De gronden waarop het eerder gegeven bevel tot voorlopige hechtenis rust – kortweg: de zogenoemde twaalfjaarsgrond en de recidivegrond – zijn naar het oordeel van het hof onverkort aanwezig. Het vonnis levert bovendien een eigenstandige grond op voor het bevel tot voorlopige hechtenis.
Twaalfjaarsgrond
Er is sprake van de twaalfjaarsgrond nu te verwachten valt dat de rechtsorde ernstig zal worden geschokt en er maatschappelijke onrust zal ontstaan als de verdachte – die in eerste aanleg wegens voorbereiding van meerdere moorden (in de vorm van liquidaties) tot een langdurige gevangenisstraf is veroordeeld – zijn proces in hoger beroep in vrijheid mag afwachten. Daarbij acht het hof in het bijzonder van belang de aard en ernst van de feiten en de publicitaire aandacht die het cluster van strafzaken bekend onder de naam Marengo – waartoe deze strafzaak behoort – heeft gegenereerd en nog steeds genereert. Tot slot acht het hof van belang dat ook het Openbaar Ministerie in hoger beroep is gegaan en de officieren van justitie in eerste aanleg de oplegging van een gevangenisstraf hebben gevorderd van veertien jaren.
Recidivegrond
Gelet op de aard en ernst van de feiten acht het hof ook thans nog ernstig gevaar voor herhaling aanwezig, zij het dat het hof, evenals de rechtbank, deze grond van ondergeschikte betekenis acht. Het hof onderkent dat het bevel tot voorlopige hechtenis van de verdachte tijdens de procedure in eerste aanleg is geschorst geweest vanaf 29 mei 2020 tot de einduitspraak op 27 februari 2024 en dat niet is gebleken dat de verdachte zich in die periode schuldig heeft gemaakt aan enig strafbaar feit. Maar anders dan de raadsman heeft bepleit, betekent dat niet dat de recidivegrond niet langer aanwezig is. De verdachte heeft tijdens zijn schorsing voortdurend zich moeten houden aan voorwaarden, die tot doel hadden het herhalingsgevaar te beperken.

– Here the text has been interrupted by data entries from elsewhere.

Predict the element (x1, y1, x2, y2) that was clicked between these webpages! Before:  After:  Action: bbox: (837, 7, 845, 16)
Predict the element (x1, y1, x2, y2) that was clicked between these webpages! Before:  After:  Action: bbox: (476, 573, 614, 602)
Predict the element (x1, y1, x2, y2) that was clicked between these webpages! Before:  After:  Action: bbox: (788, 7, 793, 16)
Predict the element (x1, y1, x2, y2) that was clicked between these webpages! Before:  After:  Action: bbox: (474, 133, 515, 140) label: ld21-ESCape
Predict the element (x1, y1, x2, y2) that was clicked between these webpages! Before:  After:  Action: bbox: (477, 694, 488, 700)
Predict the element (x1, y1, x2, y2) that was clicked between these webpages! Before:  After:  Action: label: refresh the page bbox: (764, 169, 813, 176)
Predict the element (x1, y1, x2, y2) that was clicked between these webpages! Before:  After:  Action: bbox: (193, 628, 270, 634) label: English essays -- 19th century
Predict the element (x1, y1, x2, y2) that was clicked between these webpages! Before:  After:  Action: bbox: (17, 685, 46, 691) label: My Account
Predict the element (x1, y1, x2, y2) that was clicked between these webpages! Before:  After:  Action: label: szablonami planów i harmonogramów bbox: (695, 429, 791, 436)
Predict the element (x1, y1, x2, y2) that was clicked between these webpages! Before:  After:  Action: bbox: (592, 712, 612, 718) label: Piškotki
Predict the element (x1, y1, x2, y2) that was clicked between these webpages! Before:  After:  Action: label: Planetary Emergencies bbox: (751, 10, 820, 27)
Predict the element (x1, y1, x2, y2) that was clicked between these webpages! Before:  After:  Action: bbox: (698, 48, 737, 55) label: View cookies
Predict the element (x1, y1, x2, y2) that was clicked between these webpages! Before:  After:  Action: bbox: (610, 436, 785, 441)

Het verzoek tot opheffing van het bevel tot voorlopige hechtenis wordt
afgewezen.
Nu sprake is van de twaalfjaarsgrond en sprake is van zeer ernstige misdrijven die tegen het leven gericht zijn, kan slechts van een schorsing van de voorlopige hechtenis sprake zijn als zich zeer bijzondere (persoonlijke) omstandigheden voordoen.
Het is op zichzelf beschouwd invoelbaar dat het aangrijpend is voor de verdachte om na een lange tijd (voorwaardelijk) op vrije voeten te zijn geweest, weer voorlopig gehecht te zijn, maar dat maakt niet dat hernieuwde schorsing van de voorlopige hechtenis zonder meer aan de orde is. Het hof zal een afweging moeten maken tussen het maatschappelijke belang bij voortduring van de voorlopige hechtenis van de verdachte en zijn persoonlijke belang bij schorsing daarvan. De even bedoelde zeer bijzondere (persoonlijke) omstandigheden zijn naar het oordeel van het hof thans niet aan de orde. Dat de verdachte, na een periode dakloos te zijn geweest, zijn leven goed op de rit had en een baan had op het moment dat de schorsing werd opgeheven, is daartoe onvoldoende.
Het hof laat het maatschappelijk belang bij voortduring van de voorlopige hechtenis van de verdachte prevaleren boven zijn persoonlijk belang bij schorsing daarvan en
wijst daarom het verzoek tot schorsing van de voorlopige hechtenis af.